## What you should do:
From the first record below to the last, retype each one exactly.

## Exercise material:
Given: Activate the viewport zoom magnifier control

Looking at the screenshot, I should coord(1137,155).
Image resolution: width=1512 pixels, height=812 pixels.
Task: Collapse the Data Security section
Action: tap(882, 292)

## Output for this exercise:
Given: Activate the viewport zoom magnifier control

Looking at the screenshot, I should coord(1137,155).
Image resolution: width=1512 pixels, height=812 pixels.
Task: Collapse the Data Security section
Action: tap(882, 292)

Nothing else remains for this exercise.